Supplied data >>
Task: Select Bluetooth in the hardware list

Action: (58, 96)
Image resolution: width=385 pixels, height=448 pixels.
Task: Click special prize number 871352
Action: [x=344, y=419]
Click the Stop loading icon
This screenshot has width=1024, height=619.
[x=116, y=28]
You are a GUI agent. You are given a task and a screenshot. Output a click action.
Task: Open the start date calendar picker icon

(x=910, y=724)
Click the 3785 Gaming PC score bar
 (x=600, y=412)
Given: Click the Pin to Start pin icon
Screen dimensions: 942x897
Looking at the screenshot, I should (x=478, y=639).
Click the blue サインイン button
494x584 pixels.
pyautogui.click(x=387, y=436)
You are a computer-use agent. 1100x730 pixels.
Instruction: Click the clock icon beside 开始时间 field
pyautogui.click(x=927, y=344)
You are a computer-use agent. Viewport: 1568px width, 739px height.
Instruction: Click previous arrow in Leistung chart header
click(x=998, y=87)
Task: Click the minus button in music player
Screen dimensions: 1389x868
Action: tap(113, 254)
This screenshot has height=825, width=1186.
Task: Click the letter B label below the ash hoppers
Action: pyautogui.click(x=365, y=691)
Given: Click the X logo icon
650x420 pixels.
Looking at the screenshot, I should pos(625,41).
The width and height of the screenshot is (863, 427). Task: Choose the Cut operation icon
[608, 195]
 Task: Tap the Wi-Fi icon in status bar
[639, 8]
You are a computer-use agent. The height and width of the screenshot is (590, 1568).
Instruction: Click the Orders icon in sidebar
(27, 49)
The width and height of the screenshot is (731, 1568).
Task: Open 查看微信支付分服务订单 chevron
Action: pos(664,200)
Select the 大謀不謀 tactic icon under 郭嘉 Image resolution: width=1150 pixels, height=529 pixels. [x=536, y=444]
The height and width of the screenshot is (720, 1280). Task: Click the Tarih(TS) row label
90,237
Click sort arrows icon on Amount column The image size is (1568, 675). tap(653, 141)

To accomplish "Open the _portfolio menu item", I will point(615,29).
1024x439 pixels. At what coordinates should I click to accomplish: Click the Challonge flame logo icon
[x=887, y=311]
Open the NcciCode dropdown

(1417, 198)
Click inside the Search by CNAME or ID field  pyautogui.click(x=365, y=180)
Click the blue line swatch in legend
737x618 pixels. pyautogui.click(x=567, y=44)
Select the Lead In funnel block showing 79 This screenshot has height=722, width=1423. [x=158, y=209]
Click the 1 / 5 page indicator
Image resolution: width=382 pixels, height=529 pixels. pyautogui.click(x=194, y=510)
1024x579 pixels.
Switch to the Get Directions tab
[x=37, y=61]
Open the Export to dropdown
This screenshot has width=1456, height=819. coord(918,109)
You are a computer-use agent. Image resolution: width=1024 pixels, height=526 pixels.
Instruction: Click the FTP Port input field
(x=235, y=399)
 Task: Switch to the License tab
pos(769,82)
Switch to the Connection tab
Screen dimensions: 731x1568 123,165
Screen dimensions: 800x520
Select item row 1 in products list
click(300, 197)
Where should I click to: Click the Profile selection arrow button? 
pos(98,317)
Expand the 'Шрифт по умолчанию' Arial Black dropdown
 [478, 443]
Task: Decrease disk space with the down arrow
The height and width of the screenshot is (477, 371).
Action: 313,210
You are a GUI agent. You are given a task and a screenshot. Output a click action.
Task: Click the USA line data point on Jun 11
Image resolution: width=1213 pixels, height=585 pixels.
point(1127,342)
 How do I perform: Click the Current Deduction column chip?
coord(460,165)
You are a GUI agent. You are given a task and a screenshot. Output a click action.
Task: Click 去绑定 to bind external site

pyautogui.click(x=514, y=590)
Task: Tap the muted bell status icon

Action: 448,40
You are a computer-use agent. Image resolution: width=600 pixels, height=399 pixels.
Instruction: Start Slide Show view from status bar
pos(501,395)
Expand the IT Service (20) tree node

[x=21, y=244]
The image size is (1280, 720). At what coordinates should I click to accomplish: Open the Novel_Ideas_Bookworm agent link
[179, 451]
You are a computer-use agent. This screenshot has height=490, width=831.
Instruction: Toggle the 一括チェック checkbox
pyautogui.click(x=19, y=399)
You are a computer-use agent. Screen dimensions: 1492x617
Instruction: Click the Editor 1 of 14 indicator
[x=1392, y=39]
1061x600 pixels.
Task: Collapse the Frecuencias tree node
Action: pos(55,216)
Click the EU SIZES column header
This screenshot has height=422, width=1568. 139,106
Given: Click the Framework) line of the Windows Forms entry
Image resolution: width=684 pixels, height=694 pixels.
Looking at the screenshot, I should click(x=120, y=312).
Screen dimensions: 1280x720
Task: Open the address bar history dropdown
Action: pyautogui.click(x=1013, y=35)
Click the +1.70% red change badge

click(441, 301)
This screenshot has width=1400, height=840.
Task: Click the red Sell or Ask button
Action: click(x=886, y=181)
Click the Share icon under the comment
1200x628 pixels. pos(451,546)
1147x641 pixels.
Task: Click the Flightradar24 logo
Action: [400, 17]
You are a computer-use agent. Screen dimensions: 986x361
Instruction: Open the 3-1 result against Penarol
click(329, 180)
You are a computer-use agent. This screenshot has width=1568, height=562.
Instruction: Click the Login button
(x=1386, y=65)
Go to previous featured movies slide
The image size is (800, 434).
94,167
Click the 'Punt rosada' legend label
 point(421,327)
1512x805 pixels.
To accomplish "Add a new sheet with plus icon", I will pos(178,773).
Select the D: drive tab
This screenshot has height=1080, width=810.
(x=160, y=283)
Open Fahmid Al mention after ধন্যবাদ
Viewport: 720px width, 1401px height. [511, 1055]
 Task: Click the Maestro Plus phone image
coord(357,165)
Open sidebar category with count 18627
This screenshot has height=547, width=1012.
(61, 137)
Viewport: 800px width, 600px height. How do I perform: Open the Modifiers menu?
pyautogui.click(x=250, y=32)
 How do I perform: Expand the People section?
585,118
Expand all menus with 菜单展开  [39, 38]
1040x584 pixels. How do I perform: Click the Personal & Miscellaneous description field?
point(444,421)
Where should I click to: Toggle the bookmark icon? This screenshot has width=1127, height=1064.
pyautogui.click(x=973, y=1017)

Task prompt >>
Show the lines of the entries that include the string "with", copying each in full.

Solution for this task >>
Task: Decrease disk space with the down arrow
To accomplish "Add a new sheet with plus icon", I will pos(178,773).
Open sidebar category with count 18627
Expand all menus with 菜单展开  [39, 38]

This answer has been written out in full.